ASSIGNMENT
Type out every entry again, character for character.

RECORD EXTRACTS
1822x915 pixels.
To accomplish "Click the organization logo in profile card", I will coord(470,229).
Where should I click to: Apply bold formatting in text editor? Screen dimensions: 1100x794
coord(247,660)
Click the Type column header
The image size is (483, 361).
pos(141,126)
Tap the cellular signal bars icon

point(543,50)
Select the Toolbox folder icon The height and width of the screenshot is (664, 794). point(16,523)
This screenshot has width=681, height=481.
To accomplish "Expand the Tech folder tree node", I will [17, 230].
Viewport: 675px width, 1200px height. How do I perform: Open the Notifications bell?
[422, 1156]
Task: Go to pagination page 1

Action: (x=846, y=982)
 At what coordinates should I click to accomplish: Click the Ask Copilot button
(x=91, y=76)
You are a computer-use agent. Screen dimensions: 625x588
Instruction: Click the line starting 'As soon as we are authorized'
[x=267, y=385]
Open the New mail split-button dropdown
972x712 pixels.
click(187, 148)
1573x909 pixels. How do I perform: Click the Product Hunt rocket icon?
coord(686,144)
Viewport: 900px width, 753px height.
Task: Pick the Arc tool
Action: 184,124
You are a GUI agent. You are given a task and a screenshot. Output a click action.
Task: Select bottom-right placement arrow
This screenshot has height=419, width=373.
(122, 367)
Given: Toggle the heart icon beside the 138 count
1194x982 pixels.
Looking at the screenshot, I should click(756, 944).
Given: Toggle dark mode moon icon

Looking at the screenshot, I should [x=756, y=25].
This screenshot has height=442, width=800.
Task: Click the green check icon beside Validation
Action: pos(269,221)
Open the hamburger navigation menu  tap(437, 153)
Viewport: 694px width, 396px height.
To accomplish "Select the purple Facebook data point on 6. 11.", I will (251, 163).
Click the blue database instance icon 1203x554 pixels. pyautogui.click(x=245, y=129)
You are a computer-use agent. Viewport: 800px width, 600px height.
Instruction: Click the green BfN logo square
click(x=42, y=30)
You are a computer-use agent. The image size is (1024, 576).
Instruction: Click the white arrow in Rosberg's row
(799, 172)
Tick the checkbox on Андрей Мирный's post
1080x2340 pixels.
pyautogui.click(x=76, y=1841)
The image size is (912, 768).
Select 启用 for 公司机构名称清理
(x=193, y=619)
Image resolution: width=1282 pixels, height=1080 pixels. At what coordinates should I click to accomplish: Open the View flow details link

RESPONSE
1822x915 pixels.
To accomplish "Click the organization logo in profile card", I will coord(470,229).
Where should I click to: Apply bold formatting in text editor? Screen dimensions: 1100x794
coord(247,660)
Click the Type column header
The image size is (483, 361).
pos(141,126)
Tap the cellular signal bars icon

point(543,50)
Select the Toolbox folder icon The height and width of the screenshot is (664, 794). point(16,523)
This screenshot has width=681, height=481.
To accomplish "Expand the Tech folder tree node", I will [17, 230].
Viewport: 675px width, 1200px height. How do I perform: Open the Notifications bell?
[422, 1156]
Task: Go to pagination page 1

Action: (x=846, y=982)
 At what coordinates should I click to accomplish: Click the Ask Copilot button
(x=91, y=76)
You are a computer-use agent. Screen dimensions: 625x588
Instruction: Click the line starting 'As soon as we are authorized'
[x=267, y=385]
Open the New mail split-button dropdown
972x712 pixels.
click(187, 148)
1573x909 pixels. How do I perform: Click the Product Hunt rocket icon?
coord(686,144)
Viewport: 900px width, 753px height.
Task: Pick the Arc tool
Action: 184,124
You are a GUI agent. You are given a task and a screenshot. Output a click action.
Task: Select bottom-right placement arrow
This screenshot has height=419, width=373.
(122, 367)
Given: Toggle the heart icon beside the 138 count
1194x982 pixels.
Looking at the screenshot, I should click(756, 944).
Given: Toggle dark mode moon icon

Looking at the screenshot, I should [x=756, y=25].
This screenshot has height=442, width=800.
Task: Click the green check icon beside Validation
Action: pos(269,221)
Open the hamburger navigation menu  tap(437, 153)
Viewport: 694px width, 396px height.
To accomplish "Select the purple Facebook data point on 6. 11.", I will (251, 163).
Click the blue database instance icon 1203x554 pixels. pyautogui.click(x=245, y=129)
You are a computer-use agent. Viewport: 800px width, 600px height.
Instruction: Click the green BfN logo square
click(x=42, y=30)
You are a computer-use agent. The image size is (1024, 576).
Instruction: Click the white arrow in Rosberg's row
(799, 172)
Tick the checkbox on Андрей Мирный's post
1080x2340 pixels.
pyautogui.click(x=76, y=1841)
The image size is (912, 768).
Select 启用 for 公司机构名称清理
(x=193, y=619)
Image resolution: width=1282 pixels, height=1080 pixels. At what coordinates should I click to accomplish: Open the View flow details link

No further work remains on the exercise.